La guerre de l’OTAN contre les talibans et al-Kaida
Fiction versus réalité?
En principe, le terrorisme comme phénomène de la violence, n’est pas un fait nouveau. Les administrations US ont lutté à l’échelle mondiale, dès les années quatre-vingts du siècle dernier, avec des instruments policiers et militaires, contre les organisations terroristes. Mais c’est le 11 septembre 2001 qui a ouvert une nouvelle dimension dans l’utilisation des forces armées. L’administration Bush, avec sa déclaration de guerre «War on Terror», mène une véritable guerre tant en Asie qu’en Afrique. L’Afghanistan et l’Irak en sont le centre. En principe, le terme de «guerre» est déplacé dans ce contexte, mais c’est seulement une minorité qui s’en rend compte. On ne fait pas la guerre contre un phénomène, mais on la fait contre un Etat ou une organisation et ici, il s’agit du réseau international de l’al-Kaida.

◇ ◇ ◇ ◇ ◇ ◇ ◇

**À faire**
a - D'après l'extrait sur la guerre contre le terrorisme, pourquoi le mot « guerre » ne convient-il pas vraiment ? Répondez en une à trois phrases.
b - Relevez, dans l'extrait du document, tous les continents et pays où l'administration Bush mène sa guerre.
c - Selon l'extrait, quelle date a ouvert une nouvelle dimension dans l'utilisation des forces armées ?

**Données recueillies**
◇ ◇ ◇ ◇ ◇ ◇ ◇

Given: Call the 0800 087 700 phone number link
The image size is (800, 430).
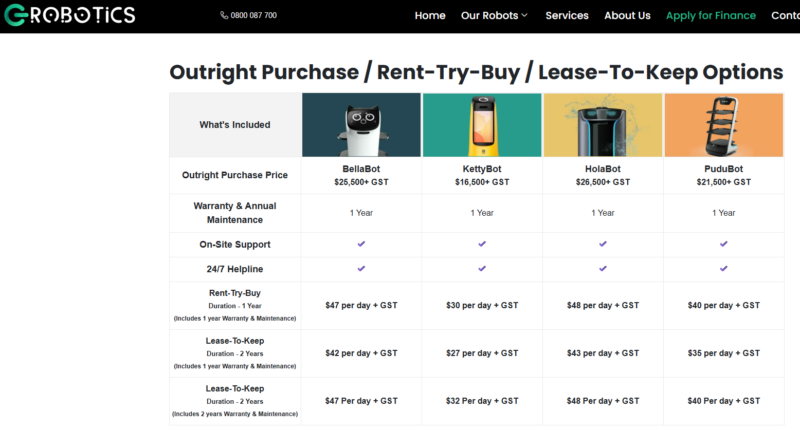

◇ ◇ ◇ ◇ ◇ ◇ ◇

**Les réponses**
a - On ne fait pas la guerre contre un phénomène comme le terrorisme. On la fait contre un État ou une organisation, ici le réseau international d'al-Kaida.

b - Asie, Afrique, Afghanistan, Irak

c - Le 11 septembre 2001.